EagleFiler differs from a lot of its competition in that it stores its library in Finder format, so your documents are not locked in to a database or someone’s proprietary storage system. Did you dump a rich text file in to EagleFiler, but you want to do some heavy editing to it? No problem: you can open it in Word, TextEdit, or the word processor of your choice, make your changes, save it, and you’ll see the changes in EagleFiler.
As has been the case with pretty much all of Michael’s software initiatives, this one was born out of his own desire for an app to do something that no other app was currently doing. He and I have talked about an application like EagleFiler for a few years now, mostly because nothing out there satisfied us when it came to email archiving. (Here’s a secret about both Michael and myself: we’re digital pack rats, and he’s worse than I am. He saves every email he sends and receives. Every one.) We’re both Mailsmith users, but the larger the app’s database gets, the more of a performance drag it incurs. Offloading either individual emails, or entire mail boxes, helps, and EagleFiler is the first application I’ve felt safe with to do just that.
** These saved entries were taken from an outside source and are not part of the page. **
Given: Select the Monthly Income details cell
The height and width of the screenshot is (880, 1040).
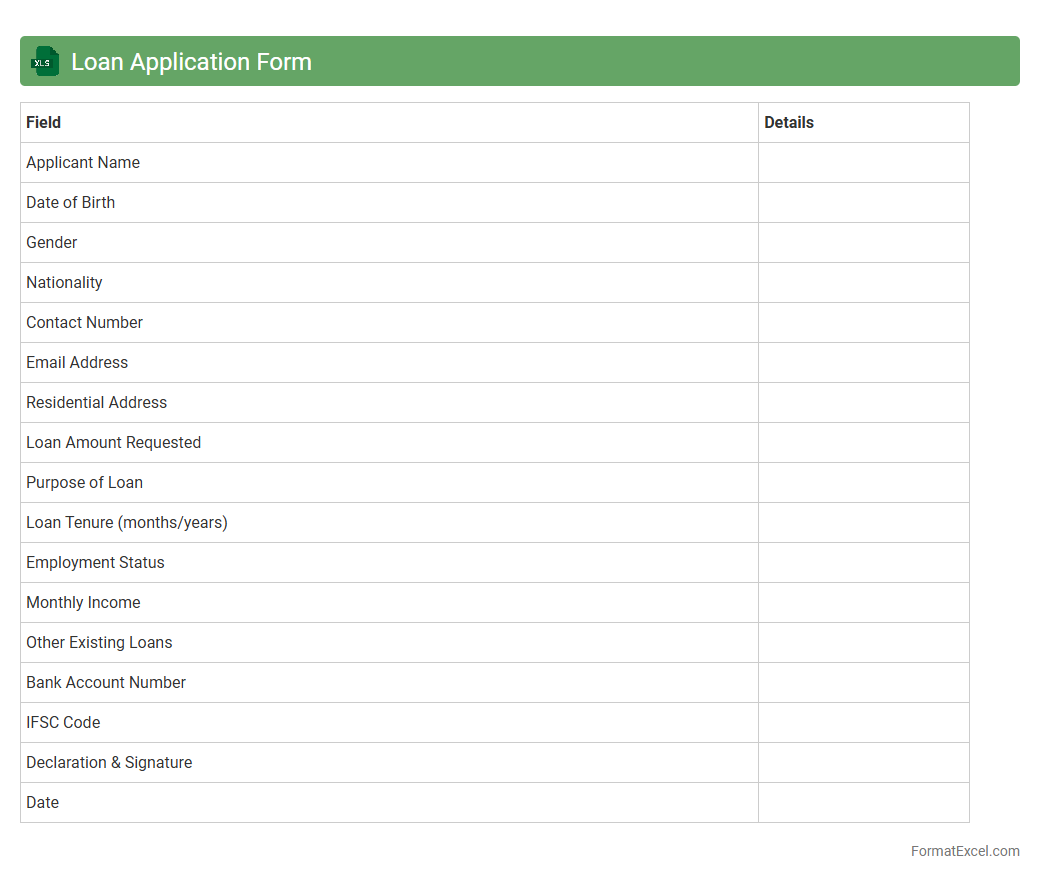Looking at the screenshot, I should 863,603.
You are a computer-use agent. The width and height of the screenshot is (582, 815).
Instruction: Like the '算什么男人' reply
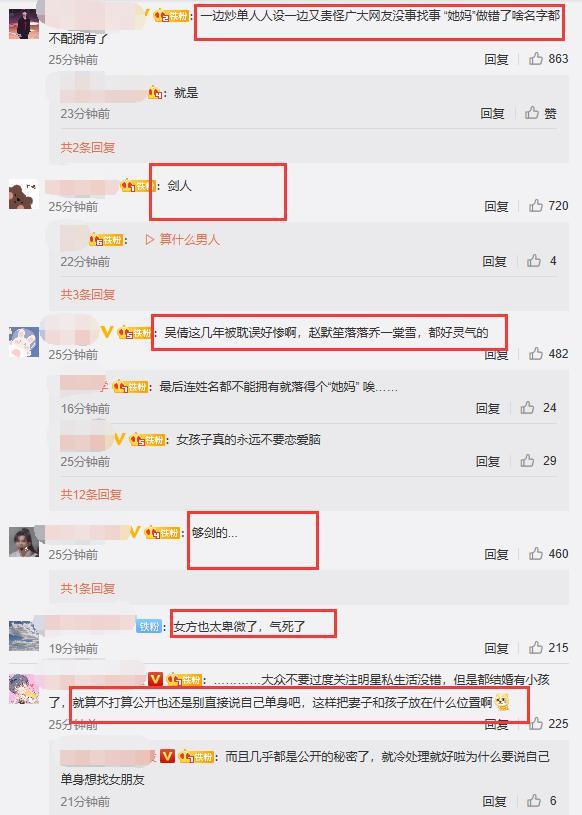pos(534,260)
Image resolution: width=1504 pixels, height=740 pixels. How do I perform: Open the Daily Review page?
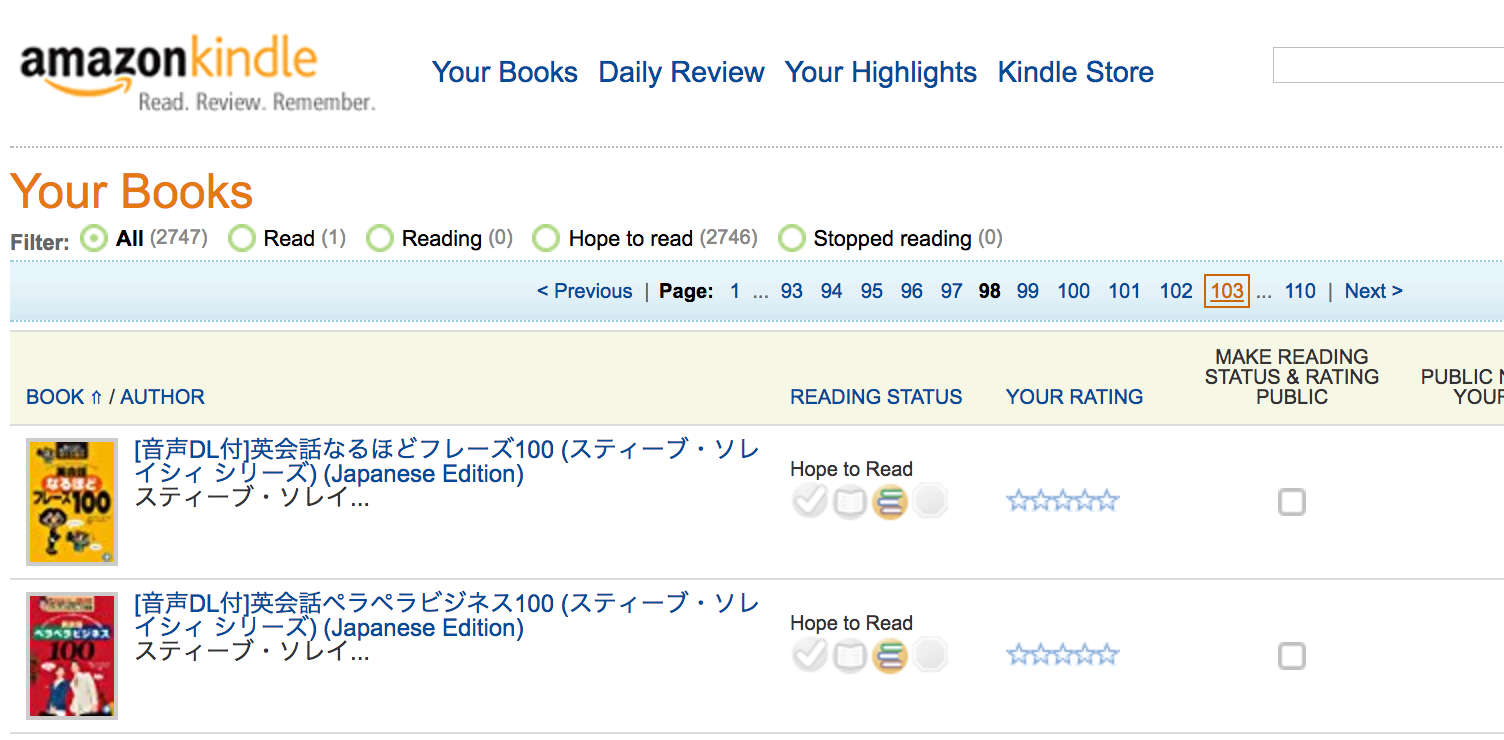point(680,72)
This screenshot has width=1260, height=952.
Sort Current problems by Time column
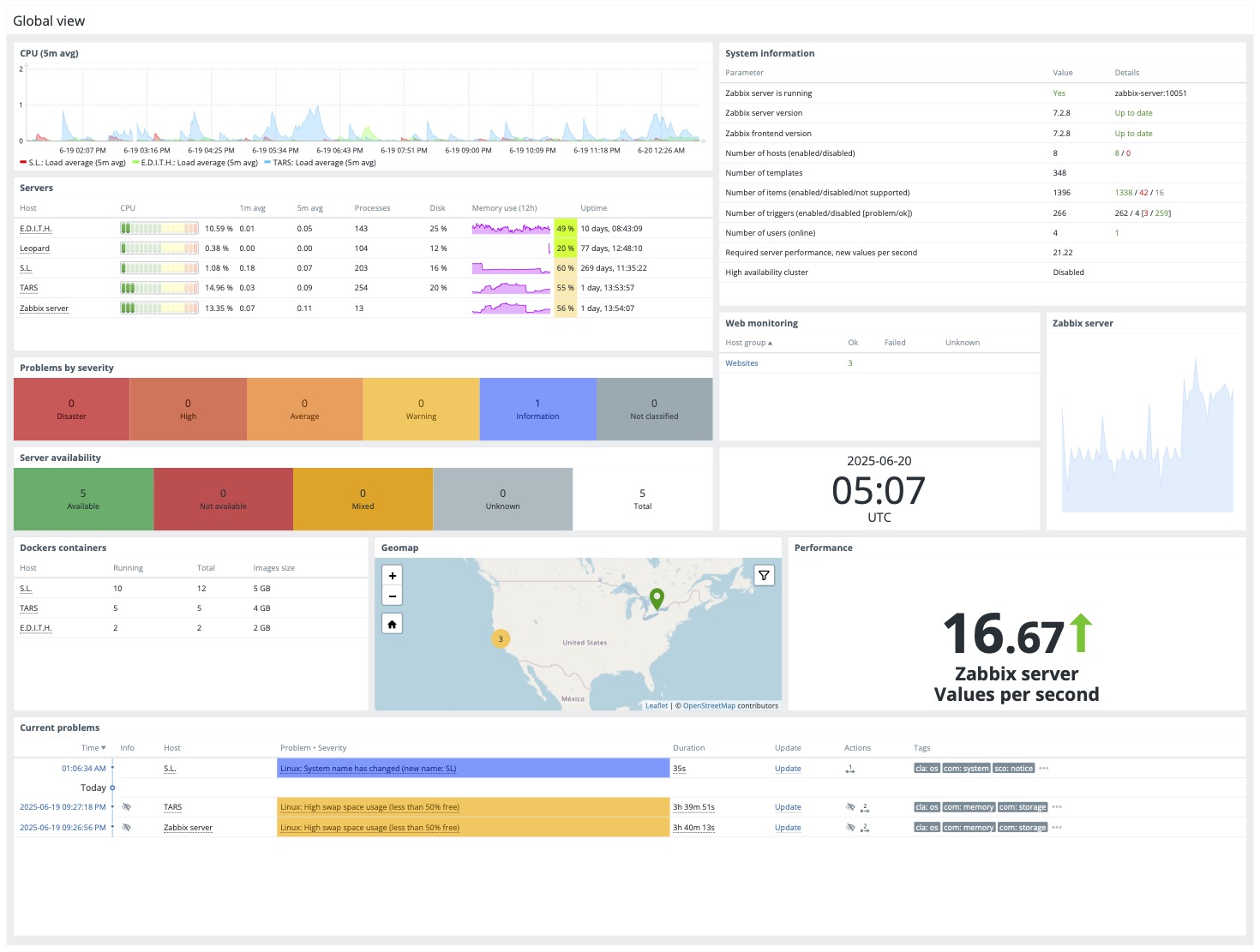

I’ve been using EagleFiler full time since mid-August, when the first alpha version was released to the merry little band of testers of which I’m honored to be a part. It’s been rock-solid for me every step of the way, even as the testers suggested, and Michael added, new features through the app’s development. Go download EagleFiler and try it for thirty days, gratis. Then, show your appreciation for Michael’s hard work by registering the app, and support a developer of quality Mac software.